> [Text segment]
***
FIGS. 7A-7C depict enlarged partial views of rows of imaged markers, indicating various degrees of movement thereof.

FIG. 8 depicts a method of imaging a breast compressed with paddle having a foam compressive element.

FIG. 9 depicts an example of a suitable operating environment in which one or more of the present examples can be implemented.

DETAILED DESCRIPTION

Breast compression paddles made entirely of rigid materials effectively compress a patient breast, as well as hold the breast still during imaging. While this is advantageous to obtain high-quality images, the discomfort associated with rigid paddles lead many women to avoid regular screening exams for breast cancer. Paddles utilizing foam compressive materials reduce patient discomfort during imaging procedures, which may persuade more women to have regular examinations, thus leading to early cancer diagnosis. However, while comfort is improved, the flexible nature of the thick foam compressive material may allow for movement of the breast during imaging procedures (e.g., if the patient pulls away from the breast imaging system, inadvertently or deliberately). If this occurs, the resulting image may be less diagnostically-relevant than desired. Thus, while paddles utilizing foam compressive elements are more comfortable, such paddles introduce myriad challenges to how a breast imaging system (e.g., a mammography, tomosynthesis, or combination mammography/tomosynthesis system) takes exposures and produces images of diagnostically-relevant quality.
***
> [Data extract]
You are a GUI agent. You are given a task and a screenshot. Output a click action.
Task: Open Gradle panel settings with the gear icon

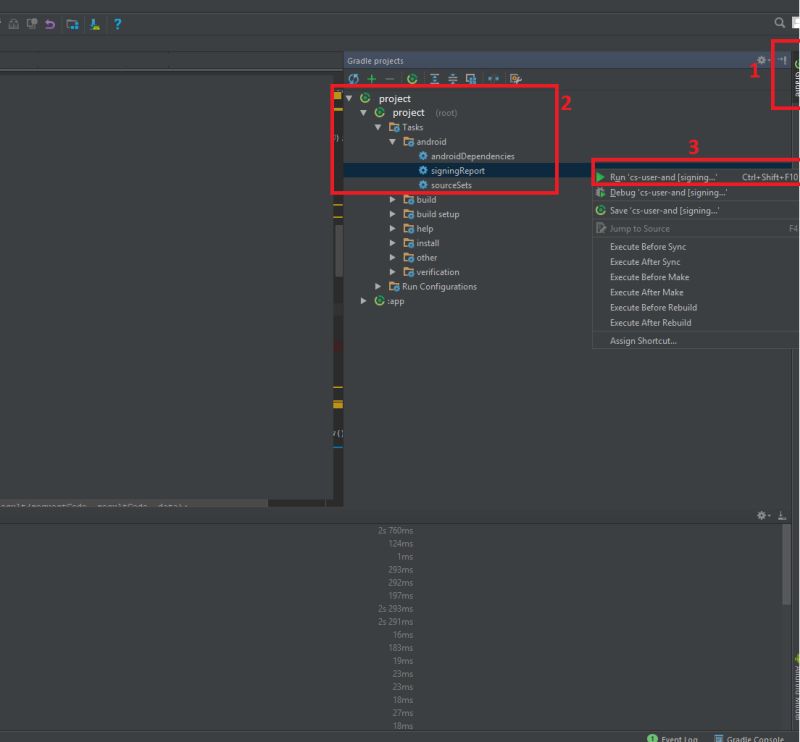pyautogui.click(x=761, y=60)
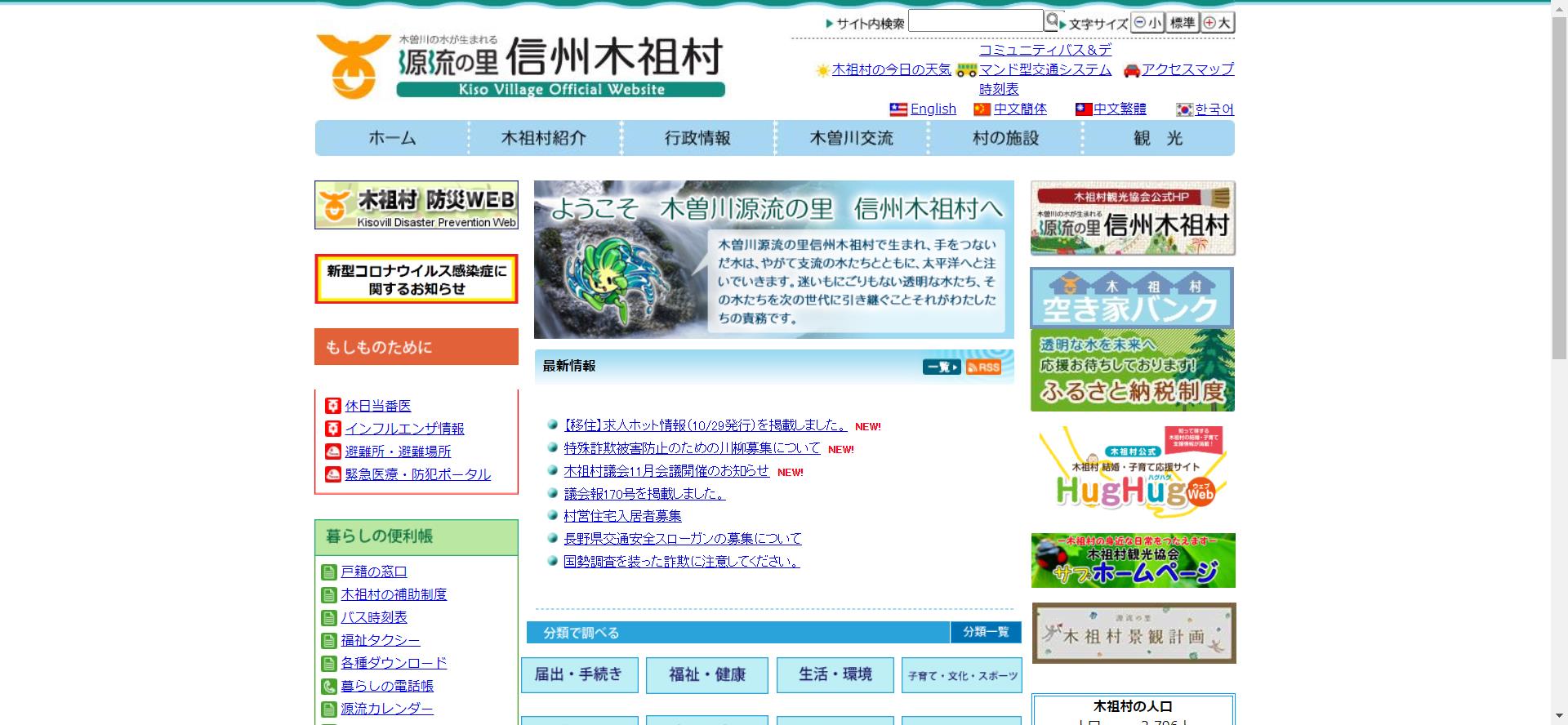Open the 行政情報 menu tab
1568x725 pixels.
(x=697, y=138)
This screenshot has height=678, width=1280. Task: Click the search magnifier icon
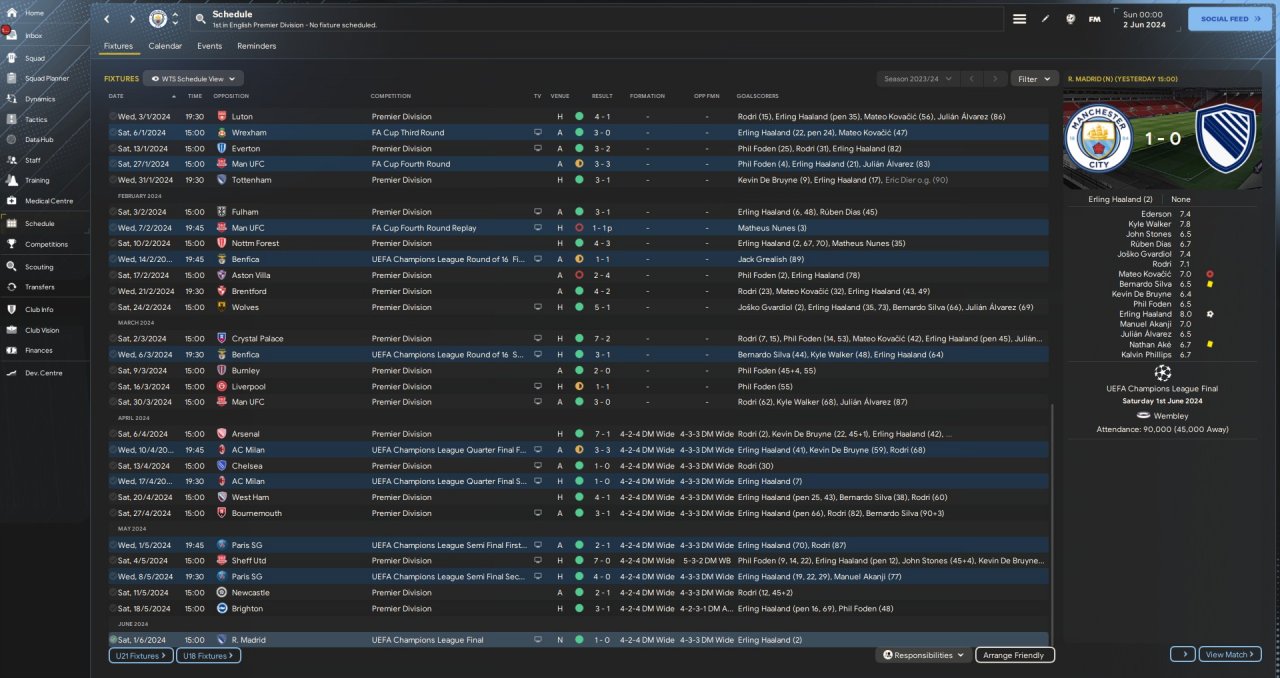tap(201, 19)
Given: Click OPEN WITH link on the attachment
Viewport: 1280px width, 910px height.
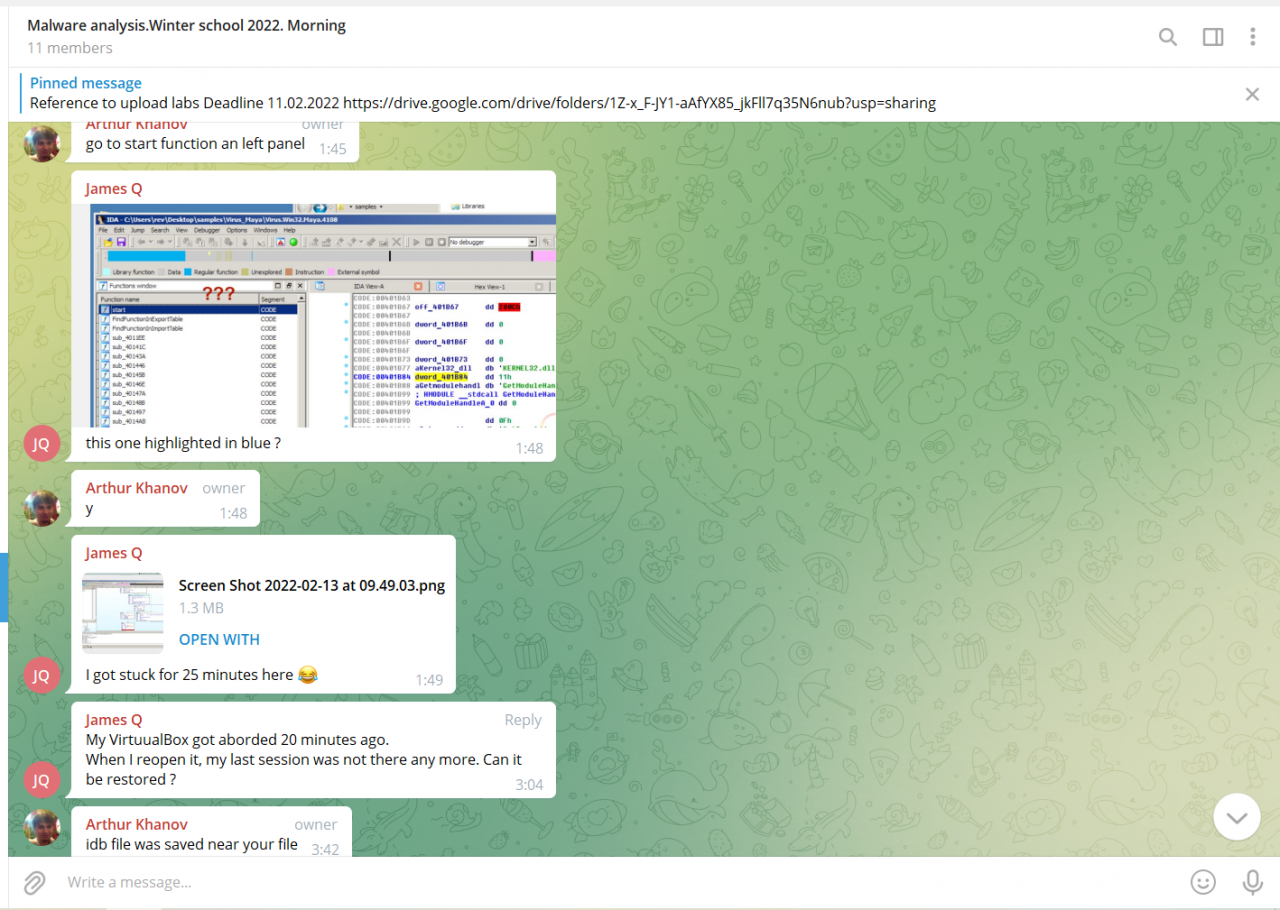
***
> [Exercise details] In the breast compression paddle text, what can the flexible nature of the thick foam compressive material allow during imaging procedures?

> [Exercise solution] It may allow the breast to move during imaging procedures.